[START OF Record excerpts]
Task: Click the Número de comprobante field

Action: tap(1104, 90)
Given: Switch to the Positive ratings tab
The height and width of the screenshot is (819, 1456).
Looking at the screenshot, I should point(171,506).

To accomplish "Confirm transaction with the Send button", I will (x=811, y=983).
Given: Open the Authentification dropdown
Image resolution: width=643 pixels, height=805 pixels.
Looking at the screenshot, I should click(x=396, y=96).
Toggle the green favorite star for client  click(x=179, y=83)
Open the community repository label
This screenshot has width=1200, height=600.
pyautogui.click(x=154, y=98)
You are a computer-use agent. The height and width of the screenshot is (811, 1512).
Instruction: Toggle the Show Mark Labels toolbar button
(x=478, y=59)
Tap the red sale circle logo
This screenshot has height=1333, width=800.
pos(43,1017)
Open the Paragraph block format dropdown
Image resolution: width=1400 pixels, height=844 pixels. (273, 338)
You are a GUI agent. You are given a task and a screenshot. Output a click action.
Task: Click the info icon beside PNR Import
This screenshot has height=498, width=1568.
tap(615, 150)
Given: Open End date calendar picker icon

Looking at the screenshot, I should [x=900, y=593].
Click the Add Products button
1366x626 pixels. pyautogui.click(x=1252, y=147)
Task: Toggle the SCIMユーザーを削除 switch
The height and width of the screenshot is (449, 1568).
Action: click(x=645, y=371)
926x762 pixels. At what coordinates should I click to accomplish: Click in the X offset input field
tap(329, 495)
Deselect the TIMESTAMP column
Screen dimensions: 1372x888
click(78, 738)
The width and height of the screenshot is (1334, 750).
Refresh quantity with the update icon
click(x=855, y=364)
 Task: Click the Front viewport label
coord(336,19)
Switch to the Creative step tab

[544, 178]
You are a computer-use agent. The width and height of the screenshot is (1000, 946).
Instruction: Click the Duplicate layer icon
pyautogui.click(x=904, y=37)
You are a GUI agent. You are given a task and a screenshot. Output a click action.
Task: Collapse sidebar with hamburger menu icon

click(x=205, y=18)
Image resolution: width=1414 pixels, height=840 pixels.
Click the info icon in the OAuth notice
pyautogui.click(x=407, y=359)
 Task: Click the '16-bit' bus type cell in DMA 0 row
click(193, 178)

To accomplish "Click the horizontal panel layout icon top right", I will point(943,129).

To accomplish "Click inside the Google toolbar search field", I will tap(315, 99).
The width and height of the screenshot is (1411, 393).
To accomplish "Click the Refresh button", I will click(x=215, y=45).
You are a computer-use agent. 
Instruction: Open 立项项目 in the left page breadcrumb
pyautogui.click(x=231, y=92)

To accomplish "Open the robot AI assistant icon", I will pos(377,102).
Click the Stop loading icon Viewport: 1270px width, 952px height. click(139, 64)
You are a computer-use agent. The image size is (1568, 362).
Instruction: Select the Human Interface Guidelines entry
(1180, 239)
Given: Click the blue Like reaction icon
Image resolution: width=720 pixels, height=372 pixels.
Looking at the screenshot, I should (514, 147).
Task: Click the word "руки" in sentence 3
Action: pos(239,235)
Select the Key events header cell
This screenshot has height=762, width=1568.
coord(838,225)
[END OF Record excerpts]
What this task involves
Can you reproduce every one of the rows above word for word?

Response to this exercise
Task: Click the Número de comprobante field

Action: tap(1104, 90)
Given: Switch to the Positive ratings tab
The height and width of the screenshot is (819, 1456).
Looking at the screenshot, I should point(171,506).

To accomplish "Confirm transaction with the Send button", I will (x=811, y=983).
Given: Open the Authentification dropdown
Image resolution: width=643 pixels, height=805 pixels.
Looking at the screenshot, I should click(x=396, y=96).
Toggle the green favorite star for client  click(x=179, y=83)
Open the community repository label
This screenshot has width=1200, height=600.
pyautogui.click(x=154, y=98)
You are a computer-use agent. The height and width of the screenshot is (811, 1512).
Instruction: Toggle the Show Mark Labels toolbar button
(x=478, y=59)
Tap the red sale circle logo
This screenshot has height=1333, width=800.
pos(43,1017)
Open the Paragraph block format dropdown
Image resolution: width=1400 pixels, height=844 pixels. (273, 338)
You are a GUI agent. You are given a task and a screenshot. Output a click action.
Task: Click the info icon beside PNR Import
This screenshot has height=498, width=1568.
tap(615, 150)
Given: Open End date calendar picker icon

Looking at the screenshot, I should [x=900, y=593].
Click the Add Products button
1366x626 pixels. pyautogui.click(x=1252, y=147)
Task: Toggle the SCIMユーザーを削除 switch
The height and width of the screenshot is (449, 1568).
Action: click(x=645, y=371)
926x762 pixels. At what coordinates should I click to accomplish: Click in the X offset input field
tap(329, 495)
Deselect the TIMESTAMP column
Screen dimensions: 1372x888
click(78, 738)
The width and height of the screenshot is (1334, 750).
Refresh quantity with the update icon
click(x=855, y=364)
 Task: Click the Front viewport label
coord(336,19)
Switch to the Creative step tab

[544, 178]
You are a computer-use agent. The width and height of the screenshot is (1000, 946).
Instruction: Click the Duplicate layer icon
pyautogui.click(x=904, y=37)
You are a GUI agent. You are given a task and a screenshot. Output a click action.
Task: Collapse sidebar with hamburger menu icon

click(x=205, y=18)
Image resolution: width=1414 pixels, height=840 pixels.
Click the info icon in the OAuth notice
pyautogui.click(x=407, y=359)
 Task: Click the '16-bit' bus type cell in DMA 0 row
click(193, 178)

To accomplish "Click the horizontal panel layout icon top right", I will point(943,129).

To accomplish "Click inside the Google toolbar search field", I will tap(315, 99).
The width and height of the screenshot is (1411, 393).
To accomplish "Click the Refresh button", I will click(x=215, y=45).
You are a computer-use agent. 
Instruction: Open 立项项目 in the left page breadcrumb
pyautogui.click(x=231, y=92)

To accomplish "Open the robot AI assistant icon", I will pos(377,102).
Click the Stop loading icon Viewport: 1270px width, 952px height. click(139, 64)
You are a computer-use agent. The image size is (1568, 362).
Instruction: Select the Human Interface Guidelines entry
(1180, 239)
Given: Click the blue Like reaction icon
Image resolution: width=720 pixels, height=372 pixels.
Looking at the screenshot, I should (514, 147).
Task: Click the word "руки" in sentence 3
Action: pos(239,235)
Select the Key events header cell
This screenshot has height=762, width=1568.
coord(838,225)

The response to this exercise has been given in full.